= GIVEN DATA =

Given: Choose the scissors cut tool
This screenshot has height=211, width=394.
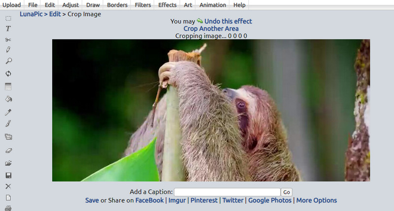Looking at the screenshot, I should [x=8, y=39].
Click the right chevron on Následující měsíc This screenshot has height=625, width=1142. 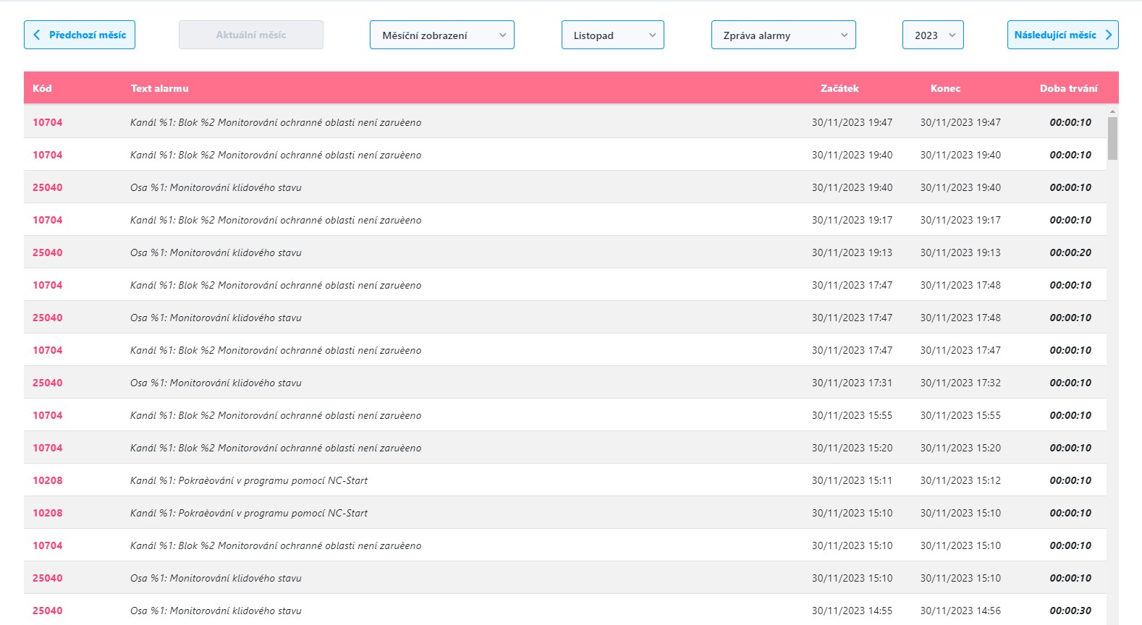click(x=1108, y=35)
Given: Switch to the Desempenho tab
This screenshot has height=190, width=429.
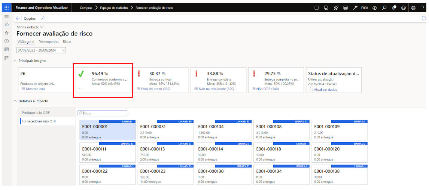Looking at the screenshot, I should coord(48,42).
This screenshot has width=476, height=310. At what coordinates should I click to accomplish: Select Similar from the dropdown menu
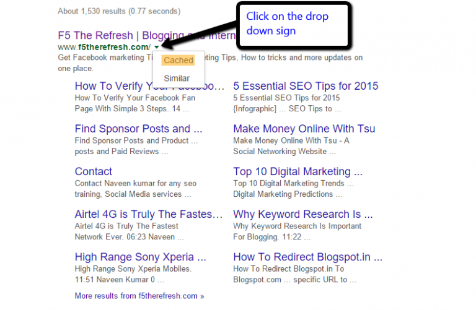coord(177,78)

= WHAT IS BEING ASKED =
Each line from the one containing "Given: Switch to the Desempenho tab" through the end of the records above is to be retyped exactly, with the pictures omitted and nothing added.

= OUTPUT OF THE EXERCISE =
Given: Switch to the Desempenho tab
This screenshot has height=190, width=429.
Looking at the screenshot, I should coord(48,42).
This screenshot has width=476, height=310. At what coordinates should I click to accomplish: Select Similar from the dropdown menu
coord(177,78)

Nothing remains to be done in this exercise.